-- Start of PROVIDED RECORDS --

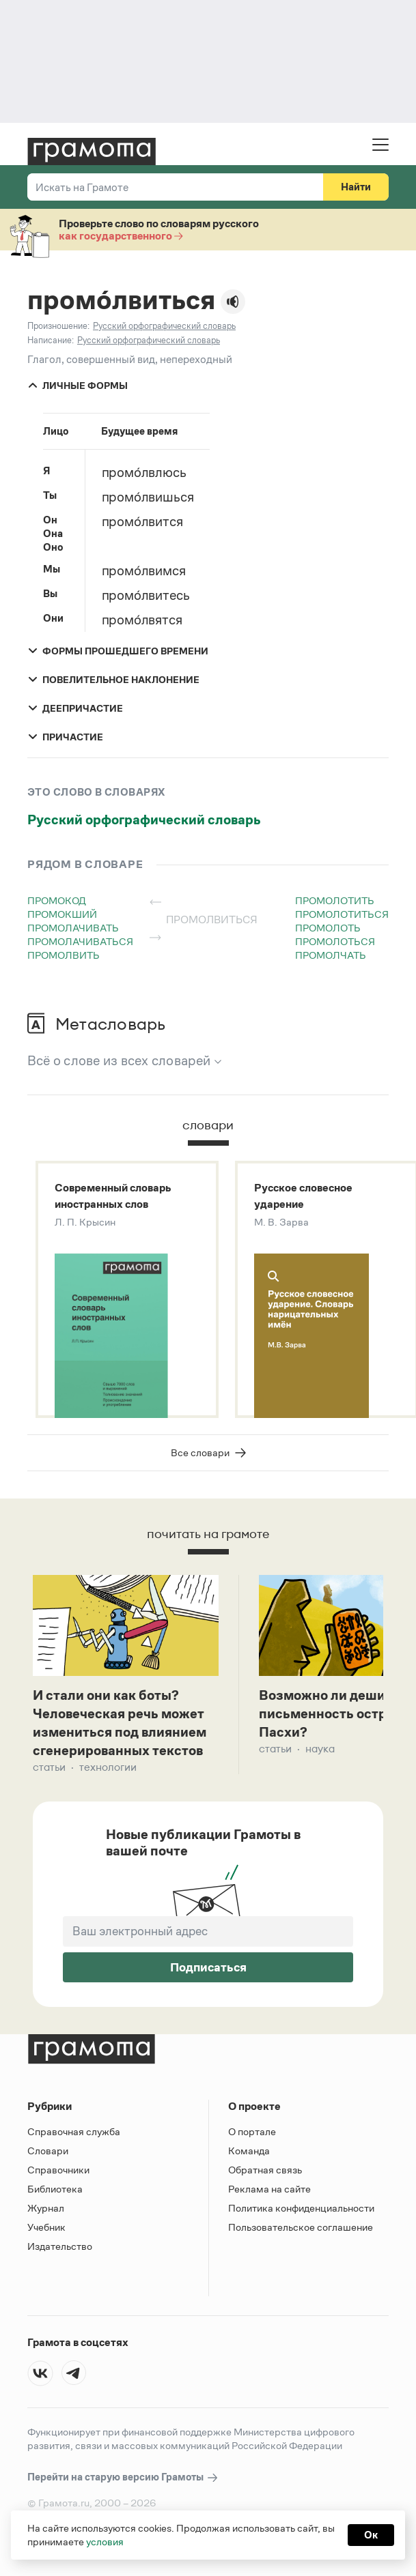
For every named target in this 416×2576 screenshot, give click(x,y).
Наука (320, 1748)
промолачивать (73, 928)
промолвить (63, 955)
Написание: (50, 340)
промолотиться (342, 914)
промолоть (328, 928)
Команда (249, 2150)
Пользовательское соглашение (300, 2227)
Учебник (46, 2227)
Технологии (108, 1767)
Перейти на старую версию (123, 2477)
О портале (252, 2131)
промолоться (335, 941)
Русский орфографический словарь (144, 819)
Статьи (49, 1767)
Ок (371, 2535)
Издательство (59, 2246)
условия (105, 2541)
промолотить (334, 900)
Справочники (58, 2169)
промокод (56, 900)
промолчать (330, 955)
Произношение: (58, 326)
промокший (62, 914)
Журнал (45, 2208)
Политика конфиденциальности (301, 2208)
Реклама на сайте (269, 2189)
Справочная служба (73, 2131)
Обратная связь (265, 2169)
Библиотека (55, 2189)
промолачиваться (80, 941)
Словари (47, 2150)
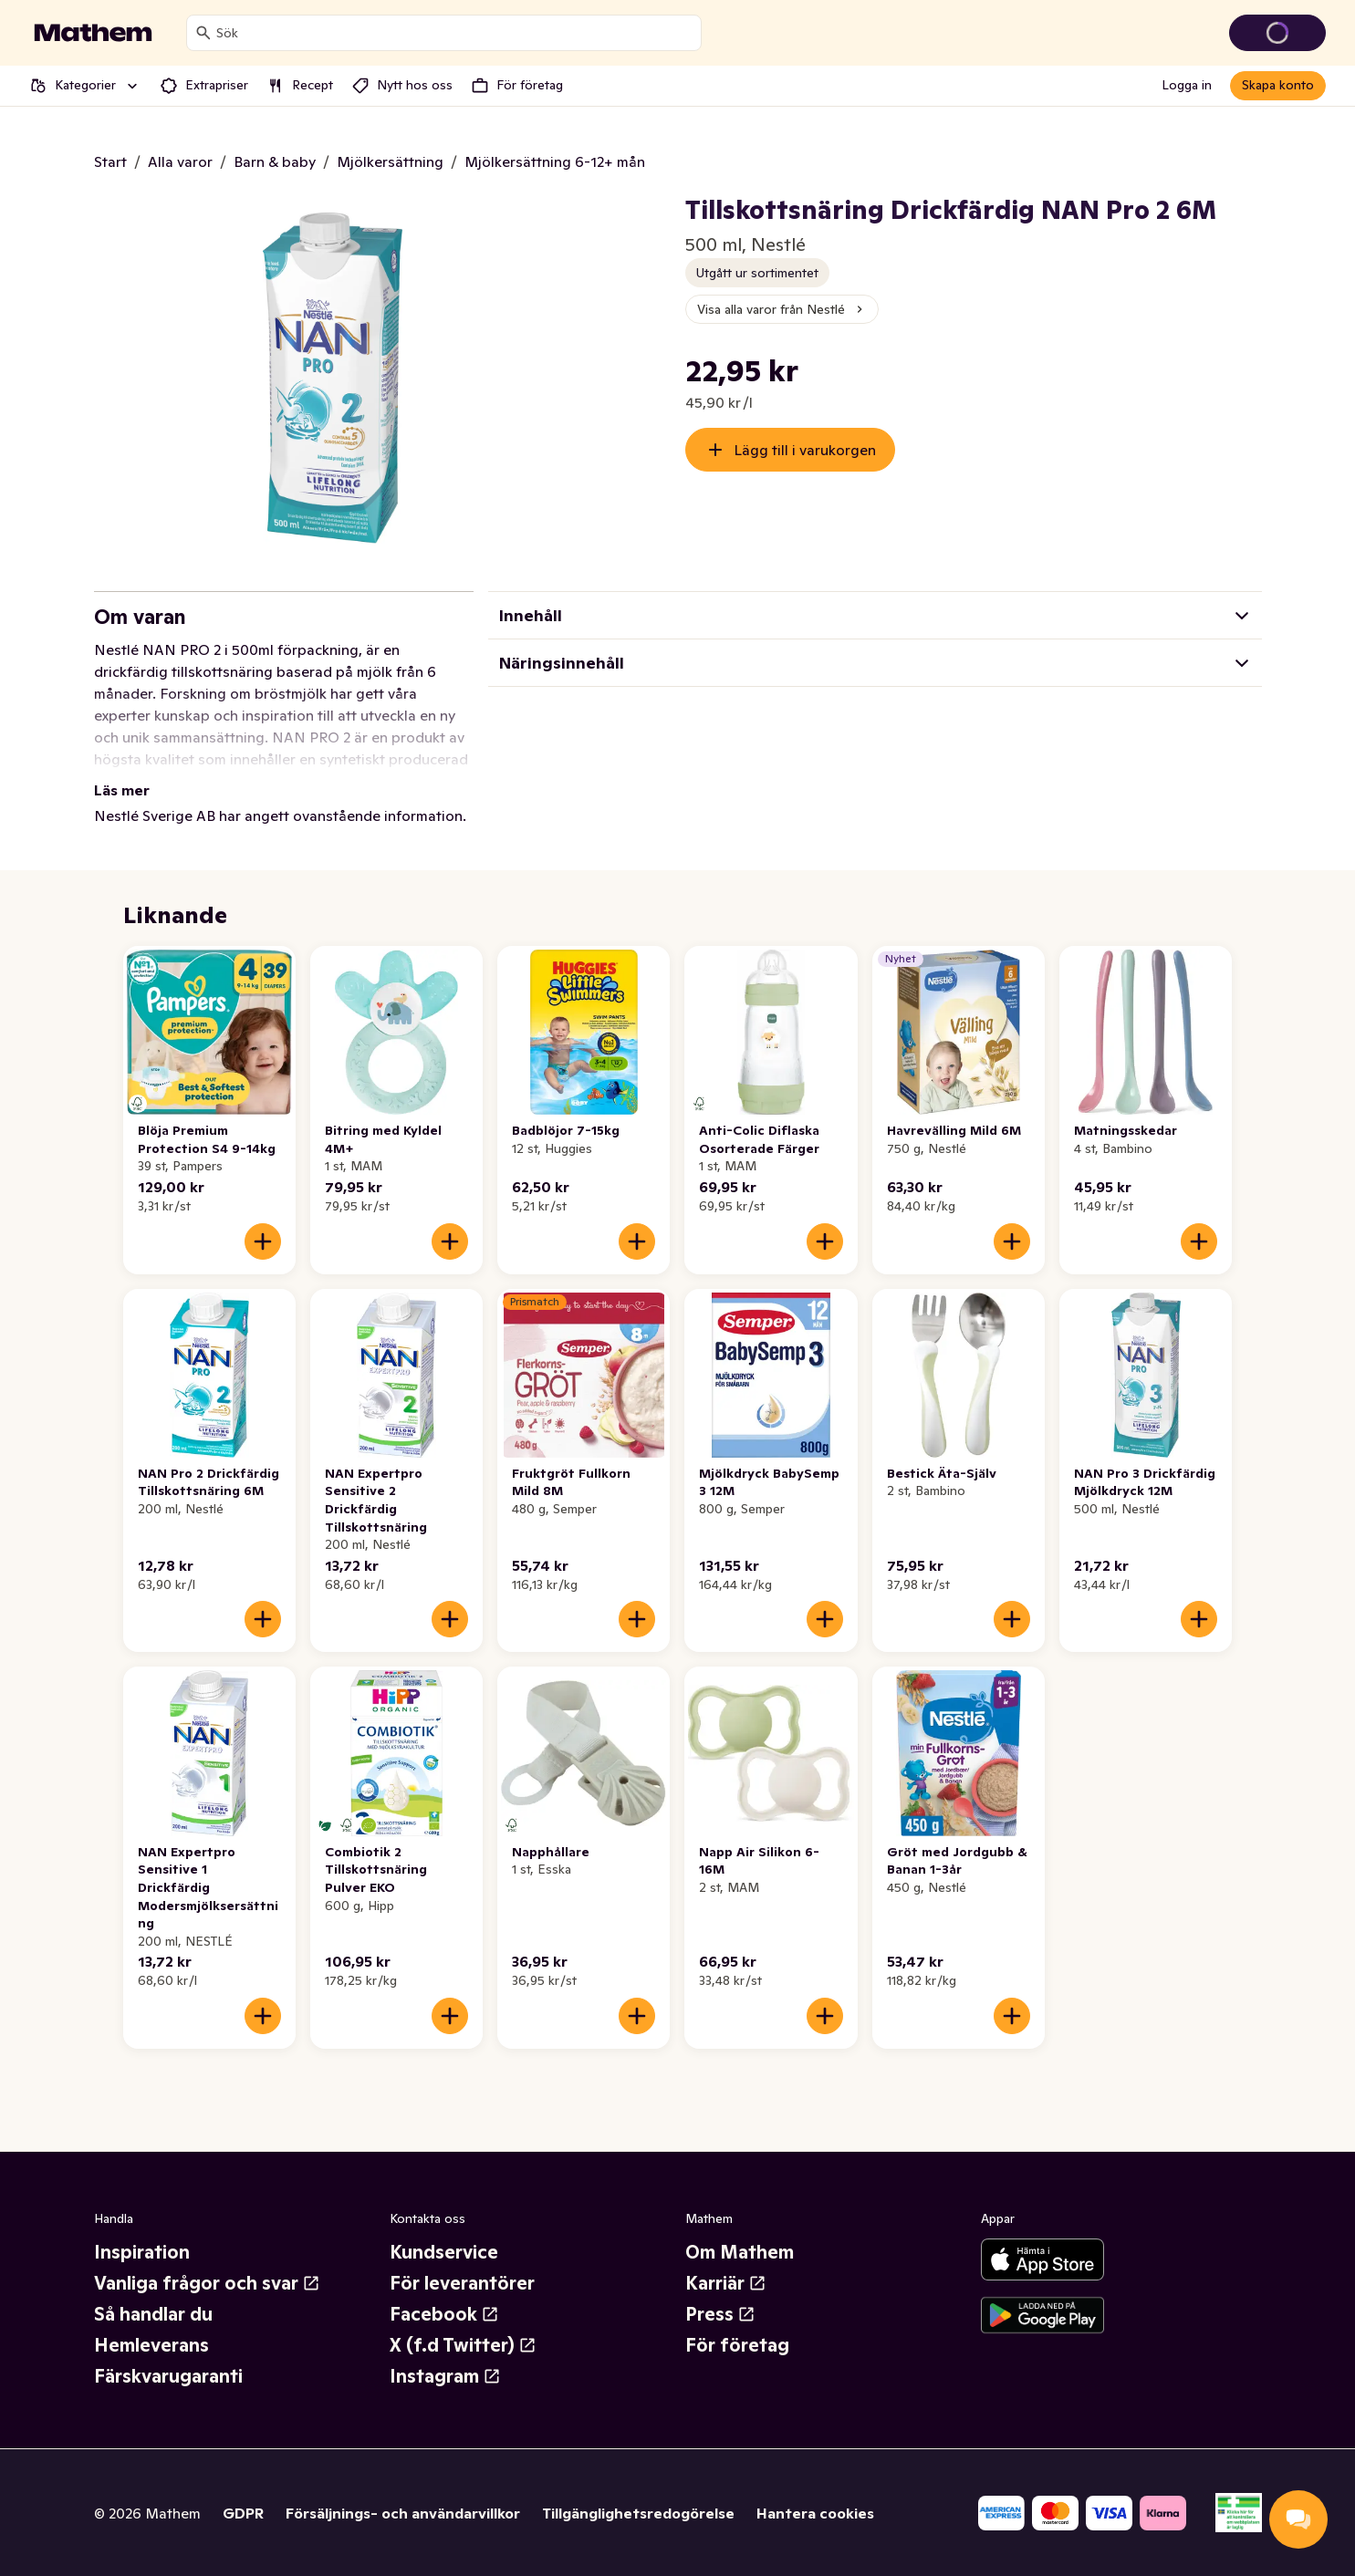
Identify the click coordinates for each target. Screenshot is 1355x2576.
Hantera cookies (815, 2513)
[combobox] (454, 33)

-- End of PROVIDED RECORDS --

SHORT TASK: Reproduce every line of the data above, including the requests, but shift each coordinate value in the answers by adding -7 to it. Leave out the picture lines.

RESULT FOR THIS EXERCISE:
For every named target in this 416×2576 screenshot, give click(x,y).
Наука (313, 1741)
промолачивать (66, 921)
промолвить (56, 948)
Написание: (43, 333)
промолотиться (335, 907)
промолоть (321, 921)
Команда (242, 2143)
Пользовательское соглашение (293, 2220)
Учебник (39, 2220)
Технологии (101, 1760)
Перейти на старую версию (116, 2470)
О портале (245, 2124)
промолоться (328, 934)
Русский орфографический словарь (137, 812)
Статьи (42, 1760)
Ок (364, 2528)
Издательство (52, 2239)
условия (98, 2534)
промолотить (327, 893)
Справочники (51, 2162)
промокод (49, 893)
промолчать (323, 948)
Произношение: (51, 319)
промокший (55, 907)
Журнал (38, 2201)
Политика конфиденциальности (294, 2201)
Реклама на сайте (262, 2182)
Справочная служба (66, 2124)
Обратная связь (258, 2162)
Библиотека (48, 2182)
промолачиваться (73, 934)
Словари (40, 2143)
Identify the click coordinates for each target. Screenshot is 1355x2576.
Hantera cookies (808, 2506)
[combobox] (447, 26)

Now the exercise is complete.